В дверь громко стучат, я слышу резкий голос:
– Глеб Денисович!
На пороге – взволнованная, запыхавшаяся Дина Маратовна.
– Глеб Денисович, вы срочно нужны, – тараторит она и тут же осекается. – Семен Савельевич?.. Это вы?.. Вы здесь?!
Зорин стоит перед ней на коленях – взъерошенный, расхристанный. Дина Маратовна ошеломленно смотрит на него, потом – на меня и начинает нервно поправлять шапочку, будто это ее застали в непотребном виде… У меня мелькает мысль, от которой я бы в другое время, наверное, рассмеялся: «Вот так и рождается народная молва о священниках!..» Я встаю со своей табуретки и, обойдя оцепеневшего Зорина, выхожу из ризницы. Но прежде чем закрыть дверь, говорю:
– Семен Савельевич, вы на исповедь приходите, там договорим…
Тут же соображаю, что Дина Маратовна подумает, будто я сказал это нарочно, и уже не могу сдержать улыбки.
Дина Маратовна бежит впереди.
– Скорее, – приговаривает она, будто хочет заболтать неловкость. – Скорее!
Я спешу за ней, перестав улыбаться. Я могу быть срочно нужен только в одном случае.
– Кто? – с тревогой спрашиваю я.
– В каком смысле «кто»? – не сразу понимает Дина Маратовна. – А… Нет. Там скандал. Нужна ваша помощь.
Мы взбегаем по лестнице на второй этаж и направляемся к двери маленькой палаты, где обитают Лера и Зося. Среди пятидесяти детей в хосписе только две эти девочки – из воцерковленных семей. Зося – католичка, дочь обрусевших поляков. А Лера – из православной многодетной семьи церковного старосты. Поместить их в одну палату была моя идея, я думал, им будет интересно вместе.
Еще не открыв дверь, я слышу за ней истеричный женский крик:
– Как ты посмел! Как ты посмел, негодяй! Она же это проглотила! Проглотила!..
Войдя в палату, я застаю там нелепую сцену. На кроватях, поджав ноги, сидят перепуганные Зося и Лера, а посреди палаты, вцепившись друг в дружку, топчется странная троица: мама Леры, ксендз Марек – молодой священник, который приходит навещать Зосю, и зажатая между ними полная, кругленькая санитарка. Она пытается урезонить Лерину мамашу, которая размахивает магазинным пакетом, стараясь ударить им ксендза. Тот растерянно уклонятся, пытается выдернуть из мамашиной руки подол сутаны. Из пакета веером летят разноцветные баночки с йогуртами. Мы с Диной Маратовной спешим на подмогу и наконец усмиряем Лерину мамашу, силой сажаем ее на кровать. Освобожденный ксендз устремляется прочь из палаты. За ним от греха подальше семенит кругленькая санитарка.

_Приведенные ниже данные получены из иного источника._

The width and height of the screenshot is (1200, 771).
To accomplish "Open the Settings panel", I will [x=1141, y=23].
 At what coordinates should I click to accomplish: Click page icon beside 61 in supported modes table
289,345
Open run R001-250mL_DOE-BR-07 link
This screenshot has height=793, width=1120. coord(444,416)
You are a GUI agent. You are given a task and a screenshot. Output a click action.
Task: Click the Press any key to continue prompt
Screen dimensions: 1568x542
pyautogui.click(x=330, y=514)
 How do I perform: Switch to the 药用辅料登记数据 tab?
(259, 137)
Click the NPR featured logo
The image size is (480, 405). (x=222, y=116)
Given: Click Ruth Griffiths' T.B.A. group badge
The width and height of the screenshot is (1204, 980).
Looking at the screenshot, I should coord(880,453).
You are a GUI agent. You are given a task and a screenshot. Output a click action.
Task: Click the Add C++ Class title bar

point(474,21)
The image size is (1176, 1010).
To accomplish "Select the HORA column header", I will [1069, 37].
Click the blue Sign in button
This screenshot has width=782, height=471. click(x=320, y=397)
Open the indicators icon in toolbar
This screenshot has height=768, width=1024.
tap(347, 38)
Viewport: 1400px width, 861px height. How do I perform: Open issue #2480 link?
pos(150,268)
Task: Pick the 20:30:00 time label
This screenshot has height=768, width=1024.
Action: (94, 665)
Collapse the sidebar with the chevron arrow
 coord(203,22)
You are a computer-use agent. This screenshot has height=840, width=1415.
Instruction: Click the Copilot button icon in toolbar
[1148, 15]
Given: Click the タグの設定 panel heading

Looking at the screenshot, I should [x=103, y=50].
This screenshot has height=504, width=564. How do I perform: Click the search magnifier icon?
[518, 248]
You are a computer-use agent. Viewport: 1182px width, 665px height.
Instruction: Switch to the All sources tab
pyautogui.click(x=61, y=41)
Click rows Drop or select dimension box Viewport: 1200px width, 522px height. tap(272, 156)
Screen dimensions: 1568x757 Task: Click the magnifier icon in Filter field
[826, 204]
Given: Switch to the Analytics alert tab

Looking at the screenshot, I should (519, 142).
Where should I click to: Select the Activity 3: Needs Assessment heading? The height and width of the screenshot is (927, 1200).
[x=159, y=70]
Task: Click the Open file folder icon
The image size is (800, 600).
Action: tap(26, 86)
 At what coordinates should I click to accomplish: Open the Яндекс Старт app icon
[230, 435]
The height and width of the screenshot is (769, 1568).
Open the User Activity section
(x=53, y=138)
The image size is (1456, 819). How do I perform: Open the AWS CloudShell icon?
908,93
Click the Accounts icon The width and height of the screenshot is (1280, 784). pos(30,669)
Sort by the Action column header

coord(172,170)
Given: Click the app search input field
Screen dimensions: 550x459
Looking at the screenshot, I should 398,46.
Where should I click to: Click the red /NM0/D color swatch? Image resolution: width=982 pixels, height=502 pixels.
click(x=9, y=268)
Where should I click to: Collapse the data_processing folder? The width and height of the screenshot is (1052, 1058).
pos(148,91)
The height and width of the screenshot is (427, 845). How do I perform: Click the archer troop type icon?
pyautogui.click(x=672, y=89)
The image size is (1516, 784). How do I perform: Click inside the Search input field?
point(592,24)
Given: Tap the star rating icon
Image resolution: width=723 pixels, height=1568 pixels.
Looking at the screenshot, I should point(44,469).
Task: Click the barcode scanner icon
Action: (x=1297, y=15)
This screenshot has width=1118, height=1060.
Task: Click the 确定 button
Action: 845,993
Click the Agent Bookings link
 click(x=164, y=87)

Лерину маму зовут Тамара. Отчества ее я не знаю. Несколько раз она привозила дочь на литургию в инвалидном кресле, и я причащал обеих.
Увидев меня, Тамара кричит сквозь слезы:
– Отец Глеб, беда! Ой беда!.. Я вбежала. Я все видела. Он сам ей дал. Прямо в рот сунул, стервец. Я ей – плюнь, плюнь сейчас же, а она уже проглотила!.. Ой горе!..
Я изумленно смотрю на Дину Маратовну.
– Я так поняла, – говорит она, – печенье он ей дал такое, вроде таблетки. Сначала Зосе, а потом – и Лере.
– Причастие? – спрашиваю я рыдающую Тамару. – Он что, дал ей причастие?
– Да! Да! – отчаянно всхлипывает она. – Я ей – плюй, да поздно!.. Ох беда!.. И как я не успела!..
– Тамара, перестаньте плакать… Дина Маратовна, пожалуйста, дайте ей воды. – Я присаживаюсь на кровать рядом с безутешной мамашей.
Дина Маратовна хватает с Лериной тумбочки пакетик сока, сует в руку Тамаре. Та пытается пить через трубочку и, поперхнувшись, долго кашляет.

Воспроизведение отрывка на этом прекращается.